Helping Developers Build Reliable Distributed Systems
Distributed systems are increasingly pervasive; millions of users depend on them for employment, information, and entertainment. Unfortunately, building correct distributed systems is notoriously difficult. Distributed systems must function correctly in unreliable network environments where packets can be dropped and nodes can fail at any time. Distributed systems must maintain consistent views of data even when those data are replicated and shared across many machines. This talk presents two tools that help developers build correct distributed systems.
Oddity is a graphical debugger for distributed systems. Oddity allows developers to control the behavior of their systems and inspect how system state, both at individual machines and in the network, evolves over time. Oddity has been deployed to multiple distributed systems classes at UW in order to help students find bugs and better understand their systems.

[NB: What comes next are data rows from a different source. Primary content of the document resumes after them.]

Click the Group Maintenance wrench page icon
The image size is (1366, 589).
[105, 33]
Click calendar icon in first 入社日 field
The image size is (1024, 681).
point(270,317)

Verdi is a framework for guaranteeing system correctness via formal verification. Verdi brings the strong guarantees provided by formal verification to distributed systems. In Verdi, network behaviors--including failure--are modeled formally using network semantics. Verdi introduces verified system transformers, which allow fault-tolerance mechanisms, expressed as transformations between pairs of network semantics, to be verified once and then used in multiple systems. My colleagues and I used Verdi to complete the first formal verification of the Raft consensus protocol, a crucial component of many real-world systems.